**Task brief**
Which lines have the string "page"? Copy all of them from the entries below.
START Data section
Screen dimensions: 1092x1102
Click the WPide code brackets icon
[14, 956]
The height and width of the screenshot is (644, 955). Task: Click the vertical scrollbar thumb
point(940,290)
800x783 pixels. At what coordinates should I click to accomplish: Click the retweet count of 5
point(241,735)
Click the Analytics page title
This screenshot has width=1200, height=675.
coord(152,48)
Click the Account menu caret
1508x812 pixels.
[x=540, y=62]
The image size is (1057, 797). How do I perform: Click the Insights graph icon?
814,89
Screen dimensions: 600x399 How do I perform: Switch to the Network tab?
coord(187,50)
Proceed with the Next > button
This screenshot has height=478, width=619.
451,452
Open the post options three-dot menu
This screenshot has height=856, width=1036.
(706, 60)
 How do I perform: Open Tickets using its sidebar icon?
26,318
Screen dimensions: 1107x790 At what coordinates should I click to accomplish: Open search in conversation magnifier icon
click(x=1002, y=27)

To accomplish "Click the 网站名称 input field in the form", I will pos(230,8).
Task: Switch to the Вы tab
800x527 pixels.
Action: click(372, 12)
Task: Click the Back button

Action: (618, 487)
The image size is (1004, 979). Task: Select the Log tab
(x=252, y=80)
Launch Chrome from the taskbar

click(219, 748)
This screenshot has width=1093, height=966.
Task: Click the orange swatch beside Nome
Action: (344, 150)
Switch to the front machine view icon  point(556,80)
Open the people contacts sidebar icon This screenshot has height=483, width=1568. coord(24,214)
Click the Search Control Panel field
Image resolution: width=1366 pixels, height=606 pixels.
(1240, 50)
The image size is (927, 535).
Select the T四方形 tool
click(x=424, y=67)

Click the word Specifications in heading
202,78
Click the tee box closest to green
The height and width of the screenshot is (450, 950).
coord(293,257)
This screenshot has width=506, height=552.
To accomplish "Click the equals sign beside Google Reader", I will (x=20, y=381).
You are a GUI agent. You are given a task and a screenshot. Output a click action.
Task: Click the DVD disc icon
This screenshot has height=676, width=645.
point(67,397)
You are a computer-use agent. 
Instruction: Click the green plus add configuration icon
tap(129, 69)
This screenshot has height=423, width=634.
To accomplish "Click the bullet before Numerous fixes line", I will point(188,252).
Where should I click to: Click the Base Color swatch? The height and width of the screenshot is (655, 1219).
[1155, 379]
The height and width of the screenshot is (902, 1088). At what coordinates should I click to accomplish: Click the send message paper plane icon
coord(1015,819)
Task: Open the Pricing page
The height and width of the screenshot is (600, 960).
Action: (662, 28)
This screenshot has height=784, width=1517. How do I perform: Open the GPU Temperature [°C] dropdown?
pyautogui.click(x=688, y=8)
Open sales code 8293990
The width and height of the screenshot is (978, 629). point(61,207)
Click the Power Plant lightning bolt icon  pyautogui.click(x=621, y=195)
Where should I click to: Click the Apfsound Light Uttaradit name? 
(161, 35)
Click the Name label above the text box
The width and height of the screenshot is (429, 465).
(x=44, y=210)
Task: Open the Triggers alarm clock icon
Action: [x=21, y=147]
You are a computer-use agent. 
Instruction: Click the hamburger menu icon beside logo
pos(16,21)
END Data section
**Task response**
Click the Analytics page title
Task: Open the Pricing page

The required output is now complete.